INCLUDE BOTH SIDES OF THE COVER PAGE, RESPONSES TO ITEMS 1-7
(INCLUDING EXHIBITS) OF THE SCHEDULE, AND THE SIGNATURE ATTESTATION.
<PAGE>
This statement constitutes the first amendment ("Amendment No. 1") to a
statement on Schedule 13D previously filed with the Securities and Exchange
Commission.
ITEM 1. SECURITY AND ISSUER
This Statement on Schedule 13D relates to the 8 1/4% Preferred
Redeemable Increased Dividend Equity Securities, Stated Value $1,012.50 per
share (the "Preferred Stock"), of Kenetech Corporation, a Delaware corporation
(the "Company"). The principal executive offices of the Company are located at
500 Sansome Street, Suite 800, San Francisco, California 94111.

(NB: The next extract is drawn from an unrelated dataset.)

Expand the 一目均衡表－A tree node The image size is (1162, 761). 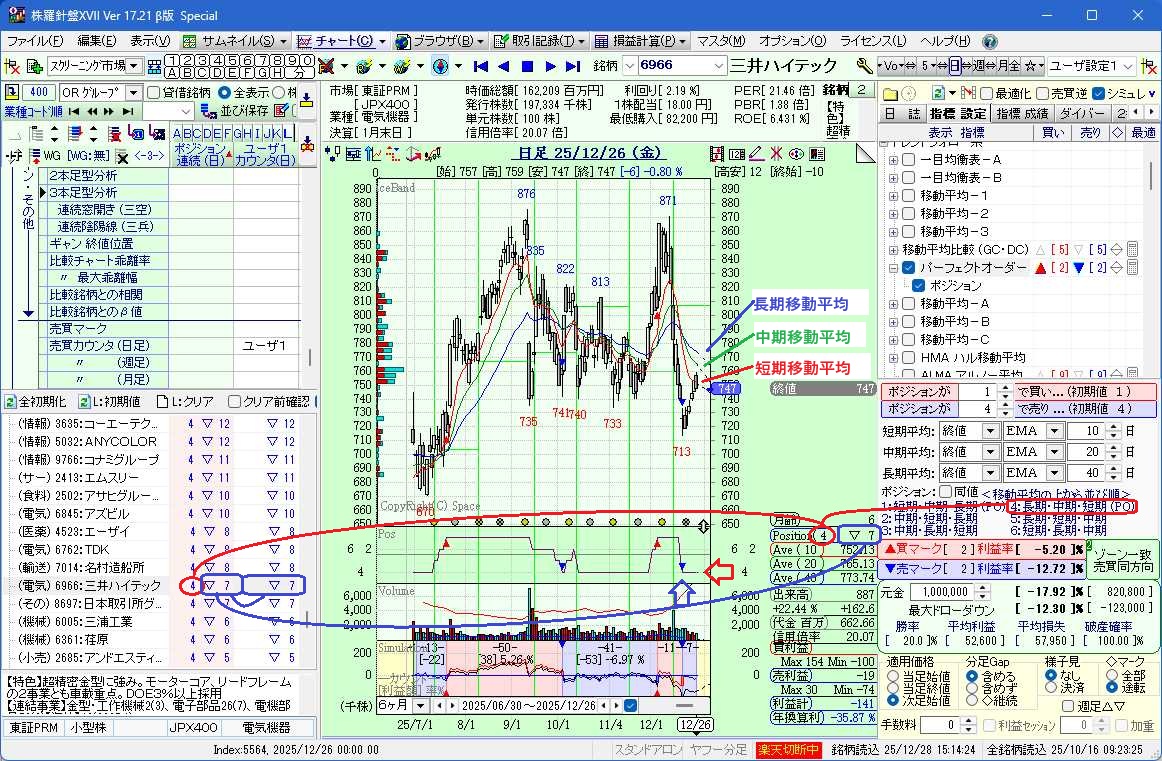892,160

ITEM 2. IDENTITY AND BACKGROUND
The person filing this Statement is Odyssey Partners, L.P., a
Delaware limited partnership ("Odyssey"). Odyssey's principal executive office
is located at 31 West 52nd Street, New York, New York 10019. Odyssey is a
private investment partnership, which announced in January 1997 that it has
determined to liquidate and dissolve.
Odyssey has six general partners (individually, a "General Partner"

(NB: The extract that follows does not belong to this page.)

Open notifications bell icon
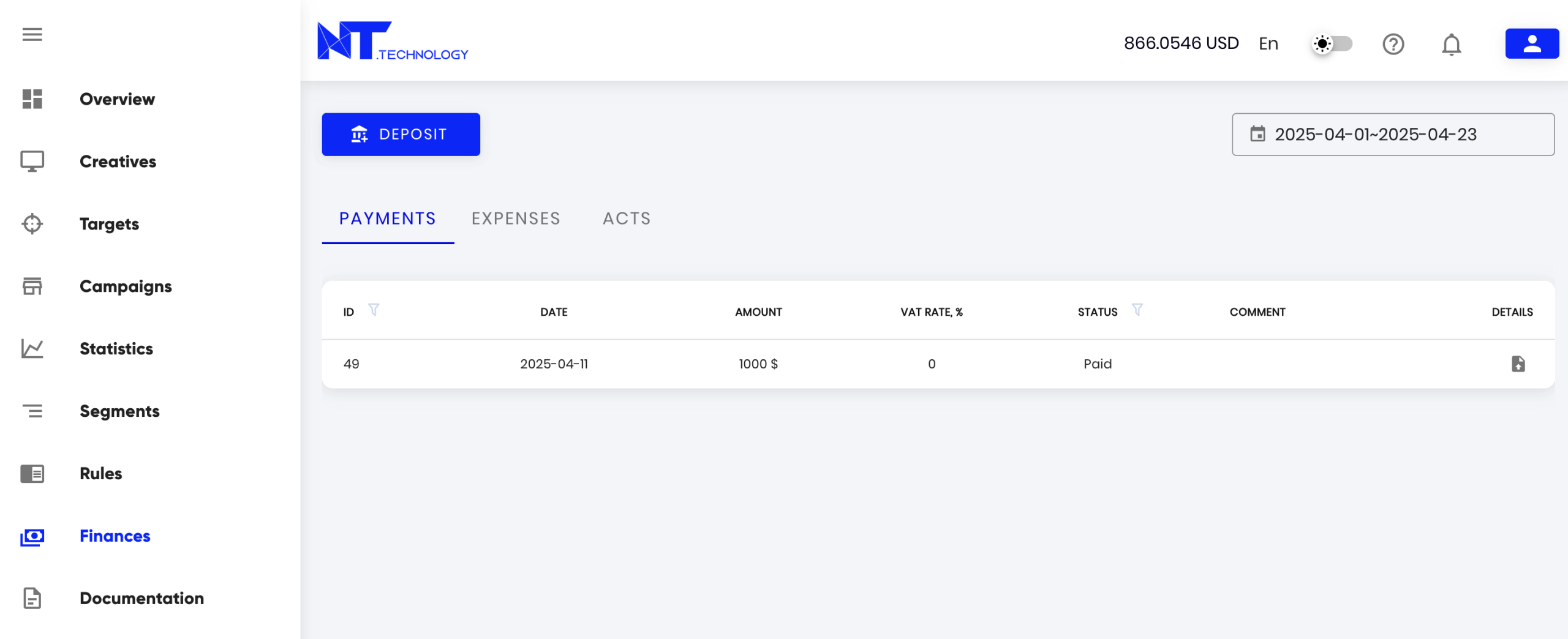Screen dimensions: 1568x639 1451,44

and, collectively, the "General Partners"): Leon Levy, Jack Nash, Joshua Nash,
Stephen Berger, Brian Wruble and Nash Family Partnership, L.P., a New York
limited partnership. The business address of each General Partner is 31 West
52nd Street, New York, New York 10019. The principal occupation of Messrs. Levy,
Jack Nash, Berger and Wruble (each of whom is a citizen of the United States) is
to serve as a general partner of Odyssey. The principal occupation of Joshua
Nash (who is a citizen of the United States) is to serve (i) as the sole member
and manager of a limited liability company that is a general partner of Ulysses
Partners, L.P. ("Ulysses Partners") and (ii) as the managing member of two
affiliated limited liability companies, one which provides administrative
services to Ulysses Partners and the other which provides investment advisory
services to Ulysses Offshore Fund, Ltd. ("Ulysses Offshore"). The principal
business of each of Ulysses Partners and Ulysses Offshore is investments. The
business address of Ulysses Partners is 31 West 52nd Street, New York, New York
10019, and the business address of Ulysses Offshore is Goldman Sachs (Cayman)

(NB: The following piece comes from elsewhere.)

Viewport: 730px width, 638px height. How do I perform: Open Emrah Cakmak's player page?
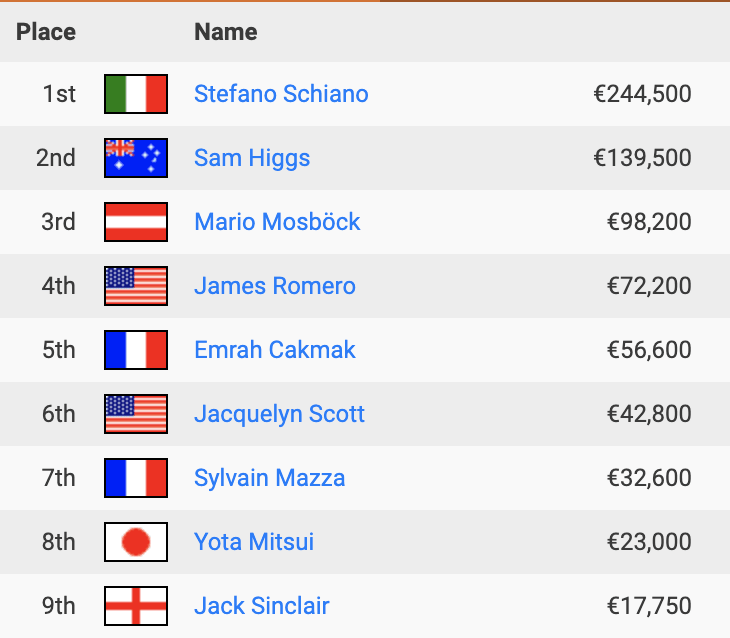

Trust, Limited, Harbour Center, 2nd Floor, North Church Street, P.O. Box 896,
George Town, Grand Cayman, Cayman Islands. The principal business of Nash Family
Partnership, L.P. is investments. The general partner of Nash Family
Partnership, L.P. is Joshua Nash. During the last five years, neither Odyssey
nor any General Partner has been (i) convicted in a criminal proceeding
(excluding traffic violations or similar misdemeanors) or (ii) a party to a
civil proceeding of a judicial or administrative body of competent jurisdiction
as a result of which he or it was or is subject to a judgment, decree or final
order enjoining future violations of, or prohibiting or mandating activities
subject to, federal or state securities laws or finding any violation with
respect to such laws.
ITEM 5. INTEREST IN SECURITIES OF ISSUER
(a) Odyssey beneficially owns no shares of Preferred Stock, which
constitutes 0.0% of the number of shares of Preferred Stock outstanding. To the
best of Odyssey's knowledge, none of the General Partners beneficially own any
Preferred Stock.
(b) Not applicable.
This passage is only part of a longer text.